## Work task
Can you repeat, word for word, the part of the propagation graphs text that opens with the words containing "Dynamic graph display" and closes with "reciprocity, avg_interest_similarity, time_span."?
*** Text excerpt ***
Propagation graphs

Propagation graph

In this section, we use the data to build the propagation graph for each diffusion. 

Then, we count the number of viral  patterns vs broadcast patterns. 

We classify cascades into broadcast-like vs viral-like based on four structural features: depth, breadth, root dominance, and structural virality. We first run K-means with two clusters, then label the cluster with higher depth and structural virality, but lower breadth and root share, as viral; the other cluster is labeled broadcast.

Propagation Graph Result

*We did not display graphs with size <10

Broadcast vs. Viral

Differences between broadcast vs. viral type

Example of Broadcast pattern

Example of Viral pattern

Broadcast-like cascades are wider but shallower, while viral-like cascades are deeper, more structurally distributed, and more dependent on audience-content fit, reciprocity, and repeated exposure.

Dynamic graph display

oxbn8shiny.shinyapps.io/cascade-shape-dashboard/

Conclusion

The driving result for broadcast/viral cascade is different.

Broadcast pattern relies more on influential root user, first hop reach and leading accounts driving. Features related includes avg_interaction, log_root_followers.

Viral pattern relies more on repetitive exposure, mutual benefits, matched interest and longer consistent promotion. Features contributing to depth significantly are avg_number_of_exposure, mean reciprocity, avg_interest_similarity, time_span.

Additionally, viral pattern and broadcast pattern still varies even if their size is the same. Also, the average root followers of broadcast pattern are 407,117 while viral pattern is 47,479. But their average size difference is only around 17%. This shows that more root followers do not necessarily leads to large diffusion size. Deep diffusion is driven more by mechanism than broad reach. Some important factors include audience-content fit, repeated exposure, reciprocity and favorable network pathway.
*** Listed records ***
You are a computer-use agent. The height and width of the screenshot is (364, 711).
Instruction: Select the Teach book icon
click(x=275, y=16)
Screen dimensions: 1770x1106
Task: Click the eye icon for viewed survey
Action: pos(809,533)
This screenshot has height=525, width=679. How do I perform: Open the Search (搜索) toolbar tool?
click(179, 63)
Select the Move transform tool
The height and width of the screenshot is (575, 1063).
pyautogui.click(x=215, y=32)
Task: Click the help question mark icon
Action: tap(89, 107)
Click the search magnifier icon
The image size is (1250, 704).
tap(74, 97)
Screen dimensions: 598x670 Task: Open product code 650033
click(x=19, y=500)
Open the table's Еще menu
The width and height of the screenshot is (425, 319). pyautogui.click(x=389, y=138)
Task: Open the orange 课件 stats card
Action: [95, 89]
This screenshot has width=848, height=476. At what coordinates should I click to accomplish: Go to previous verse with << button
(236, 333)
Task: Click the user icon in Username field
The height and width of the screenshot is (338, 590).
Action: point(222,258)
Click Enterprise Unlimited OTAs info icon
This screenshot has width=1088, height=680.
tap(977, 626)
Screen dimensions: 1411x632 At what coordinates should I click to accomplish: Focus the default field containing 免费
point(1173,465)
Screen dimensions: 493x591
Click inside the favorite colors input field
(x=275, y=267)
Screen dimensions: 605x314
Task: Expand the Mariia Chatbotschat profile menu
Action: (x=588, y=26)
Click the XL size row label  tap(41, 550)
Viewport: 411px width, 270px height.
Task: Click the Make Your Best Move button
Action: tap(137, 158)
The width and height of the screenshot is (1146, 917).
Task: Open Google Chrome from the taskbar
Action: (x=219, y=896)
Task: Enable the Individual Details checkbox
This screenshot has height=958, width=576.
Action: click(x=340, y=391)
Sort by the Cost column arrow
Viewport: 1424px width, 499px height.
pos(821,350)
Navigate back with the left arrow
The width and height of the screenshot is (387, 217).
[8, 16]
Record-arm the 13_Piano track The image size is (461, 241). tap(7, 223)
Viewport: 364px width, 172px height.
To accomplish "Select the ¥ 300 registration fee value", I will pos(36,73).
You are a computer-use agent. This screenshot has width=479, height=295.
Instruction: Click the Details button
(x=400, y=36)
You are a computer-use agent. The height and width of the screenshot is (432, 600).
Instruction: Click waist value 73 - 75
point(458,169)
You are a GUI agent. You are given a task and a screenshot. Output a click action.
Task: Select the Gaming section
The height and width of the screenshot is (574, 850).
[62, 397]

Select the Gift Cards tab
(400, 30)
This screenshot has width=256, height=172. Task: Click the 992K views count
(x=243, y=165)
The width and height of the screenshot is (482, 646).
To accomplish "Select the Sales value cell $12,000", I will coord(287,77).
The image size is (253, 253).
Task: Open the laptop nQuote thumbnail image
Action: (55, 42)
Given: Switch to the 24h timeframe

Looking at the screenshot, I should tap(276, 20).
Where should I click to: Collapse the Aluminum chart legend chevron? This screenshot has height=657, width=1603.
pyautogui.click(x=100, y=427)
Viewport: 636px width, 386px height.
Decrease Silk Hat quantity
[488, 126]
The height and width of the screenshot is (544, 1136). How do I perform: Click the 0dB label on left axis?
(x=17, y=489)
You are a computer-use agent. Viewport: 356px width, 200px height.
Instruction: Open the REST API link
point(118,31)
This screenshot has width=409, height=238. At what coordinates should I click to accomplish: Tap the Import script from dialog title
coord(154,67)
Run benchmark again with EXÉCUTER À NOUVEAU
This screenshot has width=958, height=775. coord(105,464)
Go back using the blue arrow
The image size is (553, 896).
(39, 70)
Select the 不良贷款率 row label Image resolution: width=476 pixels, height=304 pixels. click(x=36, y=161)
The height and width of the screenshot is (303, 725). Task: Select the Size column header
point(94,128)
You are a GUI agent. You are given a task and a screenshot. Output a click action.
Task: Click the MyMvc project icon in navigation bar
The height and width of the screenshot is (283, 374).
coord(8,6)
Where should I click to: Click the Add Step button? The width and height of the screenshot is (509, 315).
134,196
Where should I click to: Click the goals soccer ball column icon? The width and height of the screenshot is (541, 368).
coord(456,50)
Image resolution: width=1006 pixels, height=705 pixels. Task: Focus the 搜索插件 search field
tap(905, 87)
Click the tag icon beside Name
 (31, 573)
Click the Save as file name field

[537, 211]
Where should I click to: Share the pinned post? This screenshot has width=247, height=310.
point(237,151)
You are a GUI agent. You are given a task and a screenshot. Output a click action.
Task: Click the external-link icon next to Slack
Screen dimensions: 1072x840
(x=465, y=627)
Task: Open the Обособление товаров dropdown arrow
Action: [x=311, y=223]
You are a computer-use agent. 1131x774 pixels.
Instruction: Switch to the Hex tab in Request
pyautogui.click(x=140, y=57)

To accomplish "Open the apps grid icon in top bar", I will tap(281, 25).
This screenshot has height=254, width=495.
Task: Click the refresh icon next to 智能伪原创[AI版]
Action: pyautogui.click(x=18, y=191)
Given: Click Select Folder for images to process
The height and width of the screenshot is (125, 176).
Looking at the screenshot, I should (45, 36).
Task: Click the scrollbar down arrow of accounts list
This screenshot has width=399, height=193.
***
## Completed exercise
Dynamic graph display

oxbn8shiny.shinyapps.io/cascade-shape-dashboard/

Conclusion

The driving result for broadcast/viral cascade is different.

Broadcast pattern relies more on influential root user, first hop reach and leading accounts driving. Features related includes avg_interaction, log_root_followers.

Viral pattern relies more on repetitive exposure, mutual benefits, matched interest and longer consistent promotion. Features contributing to depth significantly are avg_number_of_exposure, mean reciprocity, avg_interest_similarity, time_span.